A 35-year-old man had a splenectomy 8 days ago, following a motor vehicle accident. He is now complaining of left shoulder pain. His temperature is 39.0 C (102.2 F), blood pressure is 110/80 mm Hg, pulse is 110/min, and respirations are 30 min and shallow. Physical examination shows clear lungs with equal breath sounds bilaterally and mild tenderness to palpation in the left upper quadrant with a well-healing midline laparotomy incision. Laboratory studies show:
Hemoglobin 15 g/dL
Hematocrit 45%
Leukocyte counts 15,000/mm3
A chest x-ray film shows no infiltrates or effusions. Which of the following is the most likely diagnosis?

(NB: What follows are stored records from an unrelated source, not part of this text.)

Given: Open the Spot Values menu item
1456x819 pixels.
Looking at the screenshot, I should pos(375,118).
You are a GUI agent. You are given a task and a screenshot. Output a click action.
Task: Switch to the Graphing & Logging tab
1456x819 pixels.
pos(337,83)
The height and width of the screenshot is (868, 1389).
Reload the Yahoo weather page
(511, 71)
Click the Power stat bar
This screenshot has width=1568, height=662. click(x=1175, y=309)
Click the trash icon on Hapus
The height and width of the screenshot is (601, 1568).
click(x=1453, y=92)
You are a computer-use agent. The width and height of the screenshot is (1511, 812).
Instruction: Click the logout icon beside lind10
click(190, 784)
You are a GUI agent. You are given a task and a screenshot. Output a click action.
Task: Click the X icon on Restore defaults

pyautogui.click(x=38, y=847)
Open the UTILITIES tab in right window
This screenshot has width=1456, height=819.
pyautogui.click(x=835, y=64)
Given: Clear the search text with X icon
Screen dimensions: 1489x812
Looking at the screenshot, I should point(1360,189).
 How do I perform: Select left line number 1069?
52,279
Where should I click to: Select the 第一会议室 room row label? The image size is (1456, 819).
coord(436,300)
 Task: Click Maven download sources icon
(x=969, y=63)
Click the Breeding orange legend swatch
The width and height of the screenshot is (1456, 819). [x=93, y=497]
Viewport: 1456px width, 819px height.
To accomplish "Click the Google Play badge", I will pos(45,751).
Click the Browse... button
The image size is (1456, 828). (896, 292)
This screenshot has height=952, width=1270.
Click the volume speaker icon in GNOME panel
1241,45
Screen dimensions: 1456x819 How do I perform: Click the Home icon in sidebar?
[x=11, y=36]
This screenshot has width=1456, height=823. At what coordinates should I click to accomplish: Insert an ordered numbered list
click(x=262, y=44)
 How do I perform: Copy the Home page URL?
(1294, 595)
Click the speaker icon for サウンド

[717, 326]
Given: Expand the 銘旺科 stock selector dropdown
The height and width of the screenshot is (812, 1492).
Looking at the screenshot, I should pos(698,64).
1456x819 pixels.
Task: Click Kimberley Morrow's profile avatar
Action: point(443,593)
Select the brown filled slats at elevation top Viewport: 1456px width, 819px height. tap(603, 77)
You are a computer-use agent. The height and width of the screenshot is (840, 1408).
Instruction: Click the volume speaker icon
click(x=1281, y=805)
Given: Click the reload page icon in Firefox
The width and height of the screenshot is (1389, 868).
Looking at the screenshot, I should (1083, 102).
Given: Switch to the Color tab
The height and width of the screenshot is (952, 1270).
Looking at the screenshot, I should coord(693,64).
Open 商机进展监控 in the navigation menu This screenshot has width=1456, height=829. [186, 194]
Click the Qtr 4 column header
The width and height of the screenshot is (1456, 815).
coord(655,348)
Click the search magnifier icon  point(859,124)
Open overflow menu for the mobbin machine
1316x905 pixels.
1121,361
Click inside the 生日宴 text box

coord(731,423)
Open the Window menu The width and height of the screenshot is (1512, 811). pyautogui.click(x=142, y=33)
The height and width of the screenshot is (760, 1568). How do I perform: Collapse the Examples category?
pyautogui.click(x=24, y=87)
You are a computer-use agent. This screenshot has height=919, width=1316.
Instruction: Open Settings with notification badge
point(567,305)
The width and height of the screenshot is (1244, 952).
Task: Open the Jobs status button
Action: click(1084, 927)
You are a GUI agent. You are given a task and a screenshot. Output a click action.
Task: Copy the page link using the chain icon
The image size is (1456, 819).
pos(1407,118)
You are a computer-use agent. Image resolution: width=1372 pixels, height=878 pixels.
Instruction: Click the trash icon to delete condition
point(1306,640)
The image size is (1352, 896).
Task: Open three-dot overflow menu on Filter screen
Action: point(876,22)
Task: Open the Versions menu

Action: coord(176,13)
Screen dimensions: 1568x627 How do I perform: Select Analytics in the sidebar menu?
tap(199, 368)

(A) Left clavicle fracture
(B) Left lower lobe pneumonia
(C) Post-splenectomy sepsis
(D) Subphrenic abscess
(E) Subphrenic hematoma
Respuesta: D
The correct answer is D. Subphrenic abscess is a common complication of splenectomy and is implied by the patient’s elevated temperature and elevated WBC, pleuritic pain (which is the probable cause of his rapid and shallow respirations), and left upper quadrant tenderness. A subphrenic abscess would irritate the phrenic nerve (nerve root C3-C5), causing referred pain toward dermatome of the nerve root, which includes the left shoulder.
Left clavicular fractures (choice A) appear erythematous at the site of fracture and exhibit crepitus on palpation. The arm is usually held close to the body, and the ipsilateral shoulder appears lower than the opposite side.
One would expect rales or rhonchi instead of clear lungs and equal breath sounds in a patient with left lower lobe pneumonia (choice B).
Post-splenectomy sepsis (choice C) would not produce such localized symptoms.
Subphrenic hematoma (choice E) is not consistent with the fever and leukocytosis observed in this patient.
A 24-year-old woman is brought to the emergency department after being stabbed by her boyfriend. The examining physician notes a 1.5-cm puncture wound lateral to her sternum. She has a blood pressure of 70/palpable, distended neck veins, and muffled heart sounds. Which of the following is the most appropriate next step in management?
(A) Cardiac surgery consult
(B) Echocardiogram
(C) Chest x-ray film
(D) Chest tube placement
(E) Pericardiocentesis
Respuesta: E
The correct answer is E. The woman was stabbed in the heart, leading to cardiac tamponade (blood collecting in the pericardial sac). This causes impairment in heart function, leading to hypotension, distension of neck veins due to pump failure, and muffled heart sounds due to the collection of blood. The immediate concern is removing the blood from the pericardial sac by performing pericardiocentesis. All the other tests would lead to unnecessary delays in diagnosis and would result in death.
A cardiac surgery consult (choice A) is necessary for this patient to ultimately repair the damaged heart; however, the first step in saving this woman before the specialist arrives is pericardiocentesis.
Echocardiogram (choice B) could aid in the diagnosis of pericardial effusion but would take too long to administer in such an emergent situation.
A chest x-ray film (choice C) would show a pericardial effusion, but there already are enough data to support the diagnosis, so x-ray would cause unnecessary delay in therapy.
Chest tube placement (choice D) is used for pneumothorax and pleural effusions but would not be effective in the present scenario.